History shows that mutual suspicions have often derailed the process of political negotiations, especially for states ruled by opposing political parties or coalitions, and in the case of states governed by parties opposed to the national ruling party. These animosities have affected the efficacy of the existing institutional mechanisms.
Since “federal consensus” can only be achieved when the parties involved find it politically beneficial, institutional confidence-building is a necessary condition for fostering such consensus for ISWDs. This can lead to an institutional politicisation of the dispute within the federal framework, where the political actors can deliberate at the institutional level, keeping in mind the political feasibility of a possible solution. It remains to be seen whether the RBA, as envisioned in the draft River Basin Management Bill, 2018, can create space for the political actors in the Governing Council.
Now that India has entered the phase of “second dominant party system,” with interactions between the Centre and the Opposition-ruled states becoming increasingly contentious, federal interaction on river water governance must be studied closely.
Electoral consensus is equally important in the states where river water disputes have assumed larger political dimensions of regional identity and autonomy.
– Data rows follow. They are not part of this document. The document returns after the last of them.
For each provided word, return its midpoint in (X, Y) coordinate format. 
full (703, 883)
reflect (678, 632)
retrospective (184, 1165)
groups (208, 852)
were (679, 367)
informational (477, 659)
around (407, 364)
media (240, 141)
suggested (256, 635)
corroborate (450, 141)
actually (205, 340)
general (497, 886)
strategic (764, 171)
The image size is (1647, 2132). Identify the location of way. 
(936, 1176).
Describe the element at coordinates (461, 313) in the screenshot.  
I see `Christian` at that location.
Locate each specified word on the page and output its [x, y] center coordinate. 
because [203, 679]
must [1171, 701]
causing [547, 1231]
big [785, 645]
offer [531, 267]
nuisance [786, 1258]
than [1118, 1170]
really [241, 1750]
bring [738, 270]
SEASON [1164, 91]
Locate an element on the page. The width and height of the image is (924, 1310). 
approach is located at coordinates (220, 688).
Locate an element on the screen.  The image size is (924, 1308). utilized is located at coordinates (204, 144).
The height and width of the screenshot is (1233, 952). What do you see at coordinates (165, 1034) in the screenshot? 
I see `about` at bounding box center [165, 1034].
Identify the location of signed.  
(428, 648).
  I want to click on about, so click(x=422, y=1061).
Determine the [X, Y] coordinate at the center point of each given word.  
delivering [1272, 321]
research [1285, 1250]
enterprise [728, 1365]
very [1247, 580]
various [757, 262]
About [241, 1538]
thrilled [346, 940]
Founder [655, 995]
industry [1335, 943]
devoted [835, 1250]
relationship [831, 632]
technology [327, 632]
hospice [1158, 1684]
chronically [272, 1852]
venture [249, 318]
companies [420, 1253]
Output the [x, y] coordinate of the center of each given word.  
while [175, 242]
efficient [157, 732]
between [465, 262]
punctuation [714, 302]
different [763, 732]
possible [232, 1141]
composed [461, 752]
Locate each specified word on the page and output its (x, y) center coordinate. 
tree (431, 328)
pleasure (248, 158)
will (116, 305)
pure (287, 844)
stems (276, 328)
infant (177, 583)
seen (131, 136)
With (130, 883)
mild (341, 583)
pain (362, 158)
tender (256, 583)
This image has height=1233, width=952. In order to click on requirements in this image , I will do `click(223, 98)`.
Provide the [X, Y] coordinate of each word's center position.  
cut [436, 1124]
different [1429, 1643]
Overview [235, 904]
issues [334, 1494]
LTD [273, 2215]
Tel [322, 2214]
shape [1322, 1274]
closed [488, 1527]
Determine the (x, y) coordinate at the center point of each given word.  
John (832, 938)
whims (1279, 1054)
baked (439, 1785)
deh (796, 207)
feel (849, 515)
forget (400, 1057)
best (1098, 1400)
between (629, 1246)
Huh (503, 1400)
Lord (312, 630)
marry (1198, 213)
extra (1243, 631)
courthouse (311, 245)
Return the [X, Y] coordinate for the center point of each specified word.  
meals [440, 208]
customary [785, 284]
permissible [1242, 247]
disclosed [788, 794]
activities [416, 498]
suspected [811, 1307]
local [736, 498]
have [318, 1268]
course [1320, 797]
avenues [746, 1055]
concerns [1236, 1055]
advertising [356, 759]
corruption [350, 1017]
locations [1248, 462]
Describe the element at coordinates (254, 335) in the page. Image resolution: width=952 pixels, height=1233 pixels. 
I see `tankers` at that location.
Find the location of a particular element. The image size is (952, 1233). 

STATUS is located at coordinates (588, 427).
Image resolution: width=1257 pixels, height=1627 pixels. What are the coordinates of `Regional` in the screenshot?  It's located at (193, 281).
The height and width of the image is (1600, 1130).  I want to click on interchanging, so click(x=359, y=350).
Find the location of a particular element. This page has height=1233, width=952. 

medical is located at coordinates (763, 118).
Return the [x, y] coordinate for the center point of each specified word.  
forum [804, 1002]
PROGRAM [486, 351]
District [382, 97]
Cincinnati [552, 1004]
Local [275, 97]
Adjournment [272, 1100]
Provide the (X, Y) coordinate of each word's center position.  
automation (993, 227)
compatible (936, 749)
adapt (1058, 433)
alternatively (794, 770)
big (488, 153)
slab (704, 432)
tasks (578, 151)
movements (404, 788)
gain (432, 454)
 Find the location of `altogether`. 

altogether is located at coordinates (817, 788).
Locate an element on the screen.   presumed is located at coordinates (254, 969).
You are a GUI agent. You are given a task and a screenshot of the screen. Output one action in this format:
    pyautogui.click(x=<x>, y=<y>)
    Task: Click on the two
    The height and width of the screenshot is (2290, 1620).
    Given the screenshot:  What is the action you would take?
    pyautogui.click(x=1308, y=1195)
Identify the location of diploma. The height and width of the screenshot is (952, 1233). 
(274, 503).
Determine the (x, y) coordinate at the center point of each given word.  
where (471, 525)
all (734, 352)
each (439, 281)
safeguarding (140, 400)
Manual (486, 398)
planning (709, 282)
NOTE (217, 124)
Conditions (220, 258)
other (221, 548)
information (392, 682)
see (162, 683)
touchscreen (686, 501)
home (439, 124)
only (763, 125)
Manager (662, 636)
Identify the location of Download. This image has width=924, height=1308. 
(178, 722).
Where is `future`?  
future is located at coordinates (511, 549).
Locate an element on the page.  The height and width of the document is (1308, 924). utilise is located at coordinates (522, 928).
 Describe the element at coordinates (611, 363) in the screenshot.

It can be achieved by the “positive politicisation” of the issue, which can only happen when the electorate is sensitised regarding the tangible economic and ecological costs of prolonged disputes.
The political discourse of regional identity and culture must be unravelled by bringing to public notice the developmental hindrances, economic losses, and environmental degradation resulting from a lack of a solution to the dispute. However, political parties that are the chief mass mobilisers and agenda-setters will have no immediate incentive for such positive politicisation.
Instead, other institutions must create the narratives: the media; civil society; academia; and social, political and environmental activists working at the grassroots. To forge an electoral consensus, the gains of a compromise-induced conflict resolution must be made evident to the people and contrasted with potential losses arising from prolonged ISWDs.
The process of ‘positive politicisation’ of such a bitterly contested issue like river water, despite being tenuous, would give benefits in the long run. This, in turn, will help facilitate federal consensus. In the context of resolving ISWDs, the focus should be on strengthening the existing and evolving institutional mechanisms, and accommodating political sensitivities to find a long-term and mutually amicable path for the governance of interstate river water.
Mains Practice question:
Q. The current condition of interstate river water governance in India warrants a new approach for cooperative federalism and interstate water governance. Discuss the statement.